◆ Record excerpts
· · · · · · ·

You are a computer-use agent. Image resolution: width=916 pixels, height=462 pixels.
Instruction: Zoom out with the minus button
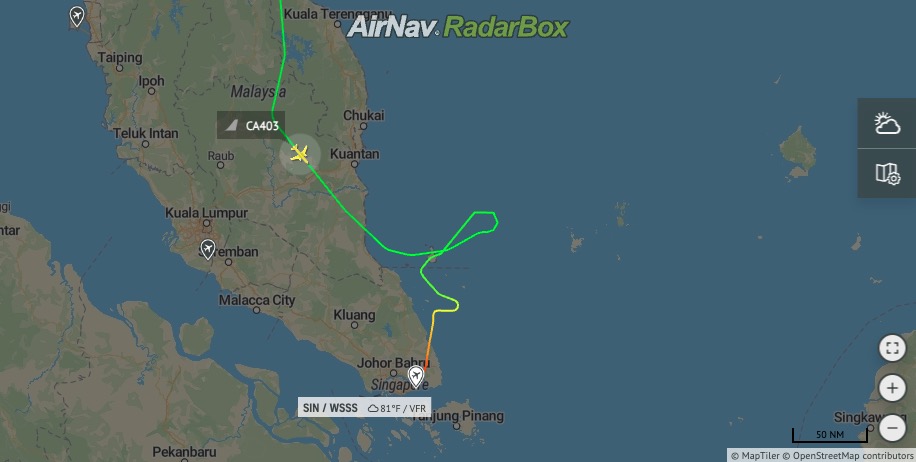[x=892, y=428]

· · · · · · ·

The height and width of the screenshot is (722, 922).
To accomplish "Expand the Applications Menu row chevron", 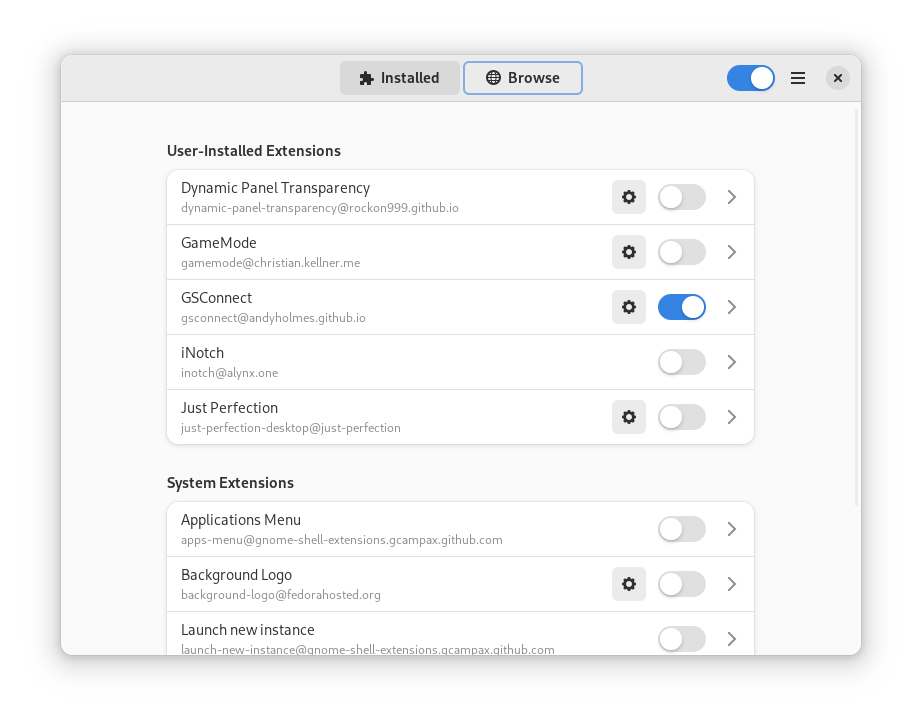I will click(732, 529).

· · · · · · ·

◆ Given instruction
Recast the records in the part that opens with the line containing "You are a computer-use" and closes with the line containing "[x=892, y=428]" as a two-column CSV with the headers record_text and answer, one row per record. Put each field in quotes, replace line breaks with spaces, and leave the pictures out.

◆ Exercise output
record_text,answer
"You are a computer-use agent. Image resolution: width=916 pixels, height=462 pixels. Instruction: Zoom out with the minus button","[x=892, y=428]"